Une petite parenthèse

- Vous devez respecter l'ordre de postage. Si un membre devient inactif, le mdj se chargera de le dégager, proprement, pour vous. N'attendez pas le mdj dans l'ordre de postage, il viendra vous offrir des effets papillons et péripéties de temps en temps. Puisqu'il s'agit d'un sujet commun, si vous êtes inactif dans ce dernier (le faites attendre plus de deux semaines), vous serez retiré du sujet (sauf en cas d'absence signalée)
Pour relire les explications: c'est ici

NB: NE POSTEZ ICI QUE SI NOUS VOUS DIRIGEONS VERS CE SUJET SVP


Votre rp commun

Une odeur étrange, quelques oiseaux qui s'envolent tout doucement dans la noirceur. Il fait froid cette nuit, comparée aux nuits précédentes. Un froid mortel, comme s'amuserait à dire certaines personnes non présentes ce soir. Pour toi, c'est tout autre. Tu regardes vers le Nord, te demandant ce qui se passe exactement au travers de la forêt. La tête te tourne un moment, probablement dut à la course que tu viens de faire. Courir quelques minutes sans t'arrêter pour reprendre ton souffle, ce n'est pas exactement dans tes habitudes, mais tu n'avais pas le choix. Depuis maintenant un peu plus de 24 heures, tu tournes en rond, tu te sens seul. Tu t'es perdu en forêt, une première pour toi. Ce n'est pas drôle tous les jours dans le monde et pour l'instant, c'est ton moment à toi. Ton jour de malheur, en quelque sorte.

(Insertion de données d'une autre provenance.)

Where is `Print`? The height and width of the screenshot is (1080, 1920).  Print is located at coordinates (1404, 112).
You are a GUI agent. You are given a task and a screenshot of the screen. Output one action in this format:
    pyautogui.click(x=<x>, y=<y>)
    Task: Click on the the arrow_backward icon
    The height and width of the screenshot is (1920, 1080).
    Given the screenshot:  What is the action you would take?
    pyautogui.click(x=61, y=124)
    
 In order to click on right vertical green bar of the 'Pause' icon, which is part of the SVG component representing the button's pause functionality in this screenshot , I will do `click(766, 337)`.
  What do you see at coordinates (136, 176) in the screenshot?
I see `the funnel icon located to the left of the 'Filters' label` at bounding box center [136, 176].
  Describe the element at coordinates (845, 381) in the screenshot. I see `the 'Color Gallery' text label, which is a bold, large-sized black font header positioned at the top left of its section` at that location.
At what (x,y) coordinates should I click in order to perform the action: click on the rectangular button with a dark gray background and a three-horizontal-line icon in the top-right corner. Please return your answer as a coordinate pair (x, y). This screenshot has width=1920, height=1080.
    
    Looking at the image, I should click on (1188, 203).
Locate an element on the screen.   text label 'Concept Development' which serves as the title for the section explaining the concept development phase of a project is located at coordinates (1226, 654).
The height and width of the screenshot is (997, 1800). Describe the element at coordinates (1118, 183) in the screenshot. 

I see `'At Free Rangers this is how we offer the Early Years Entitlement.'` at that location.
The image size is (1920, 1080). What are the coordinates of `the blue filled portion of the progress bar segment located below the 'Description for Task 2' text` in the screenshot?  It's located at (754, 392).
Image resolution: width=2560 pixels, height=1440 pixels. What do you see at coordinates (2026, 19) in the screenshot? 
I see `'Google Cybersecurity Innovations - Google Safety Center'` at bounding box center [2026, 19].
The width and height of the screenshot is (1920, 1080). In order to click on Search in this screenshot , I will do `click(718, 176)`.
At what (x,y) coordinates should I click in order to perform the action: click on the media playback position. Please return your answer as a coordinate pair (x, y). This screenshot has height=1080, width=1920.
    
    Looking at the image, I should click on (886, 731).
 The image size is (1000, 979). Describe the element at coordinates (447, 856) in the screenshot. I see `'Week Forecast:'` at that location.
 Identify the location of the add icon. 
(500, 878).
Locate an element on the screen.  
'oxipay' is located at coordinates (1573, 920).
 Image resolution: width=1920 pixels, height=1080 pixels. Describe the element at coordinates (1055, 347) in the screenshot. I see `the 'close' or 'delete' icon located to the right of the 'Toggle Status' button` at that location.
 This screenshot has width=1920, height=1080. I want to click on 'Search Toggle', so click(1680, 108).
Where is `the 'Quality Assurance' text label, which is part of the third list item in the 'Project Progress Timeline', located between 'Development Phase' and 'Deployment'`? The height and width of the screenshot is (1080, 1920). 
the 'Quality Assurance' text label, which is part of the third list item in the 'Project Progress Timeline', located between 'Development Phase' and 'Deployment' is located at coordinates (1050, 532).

Lentement, tu te lèves et tu arpentes les lieux, regardant un peu autour de toi, ne voulant pas paraitre pour quelqu'un qui cherche une manière de se cacher. Mais c'est tout de même ce que tu fais, juste au cas. À ta droite se trouve un fossé assez creux pour pouvoir te cacher assez facilement de tous types d'individus. À ta gauche, une crevasse. Elle est beaucoup plus petite, mais c'est une bien meilleure cachette, si tu arrives à t'y faufiler. Soudainement, tu perçois quelque chose au loin, comme un cri d'animal. Un loup ? Non, c'est beaucoup plus gros. Quelque chose d'effroyable, quelque chose qui n'a rien d'humain. Peut-être une personne blessée ? C'est ce qui te traverses un moment l'esprit, mais puisque tu n'as pas le temps de commenter sur le sujet, tu penses immédiatement au pire. Tu te mets à trembler un peu et ce n'est pas à cause du froid maintenant, mais bien à cause de la peur. Si tu es courageux un peu, tu viens de perdre quelques points aux yeux des gens qui pourraient te voir grelotter de la sorte. Alors, quoi faire maintenant ? Te jeter dans le fossé et espérer ne pas te faire voir ou bien te diriger vers la crevasse et prier pour avoir assez de temps pour réussir à te cacher, avant que cette ''chose'' n'arrive vers toi ?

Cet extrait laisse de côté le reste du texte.